In § 332(a) of the FMRA, Congress required the FAA to develop a comprehensive plan to safely accelerate the integration of civil drones into the NAS. That mandate includes specific direction regarding the contents of the plan, which addressed the safe and efficient integration of drones into the airspace. But it did not require consideration of privacy implications.
What is more, under FMRA § 332(b), Congress directed the FAA to issue a final rule on small drones that allows for civil drone operations in the NAS. And FMRA § 333 directs the FAA to determine whether drone operations posing the least amount of public risk could safely be operated in the NAS.
If the FAA determines, pursuant to § 333, that certain drones may operate safely in the national airspace system, then the FAA must establish requirements for the safe operation of these systems in the NAS, prior to completion of the drone comprehensive plan and rulemaking required by § 332.

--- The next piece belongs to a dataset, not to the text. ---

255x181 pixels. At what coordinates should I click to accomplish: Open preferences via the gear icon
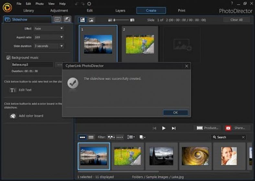89,4
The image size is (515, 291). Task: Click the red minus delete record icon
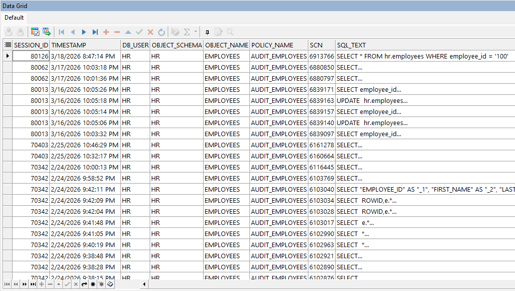(x=117, y=32)
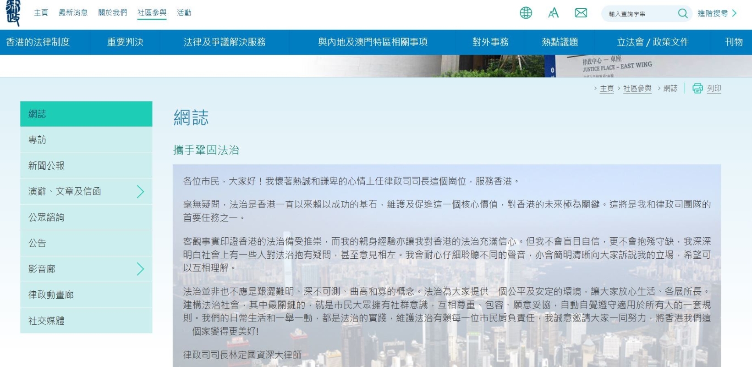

Furthermore, 49 U.S.C. 40103(b)(1) and (2) charge the FAA with issuing regulations 1) to ensure the safety of aircraft and the efficient use of airspace; and 2) to govern the flight of aircraft for purposes of navigating, protecting and identifying aircraft, and protecting individuals and property on the ground. Additionally, 49 U.S.C. 44701(a)(5) requires that the FAA prescribe regulations it finds necessary for safety in air commerce and national security.
In essence, none of the drone-related provisions of the FMRA directed the FAA to consider privacy issues when addressing the integration of small drones into the airspace, or mandated the inclusion of privacy considerations in the drone comprehensive plan. Reading such a mandate into the FMRA would be a significant expansion beyond the FAA’s long-standing statutory authority as a safety agency.
That is not to say the federal government is ignoring privacy concerns. On February 15, 2015, President Obama issued the Presidential Memorandum, “Promoting Economic Competitiveness While Safeguarding Privacy, Civil Rights, and Civil Liberties in Domestic Use of Unmanned Aircraft Systems.” That memorandum directed the National Telecommunications and Information Administration (“NTIA”) to establish a multi-stakeholder engagement process—including stakeholders from the private sector—to develop and communicate Best Practices for privacy, accountability, and transparency issues regarding commercial and private drone use. On May 18, 2016, the stakeholders came to a consensus and issued a document on Best Practices for privacy and other issues surrounding drone use.
 When the FAA is collecting, maintaining, and using information about individuals, the FAA must comply with the Privacy Act of 1974, 5 U.S.C. 552a, and other applicable legal requirements related to privacy.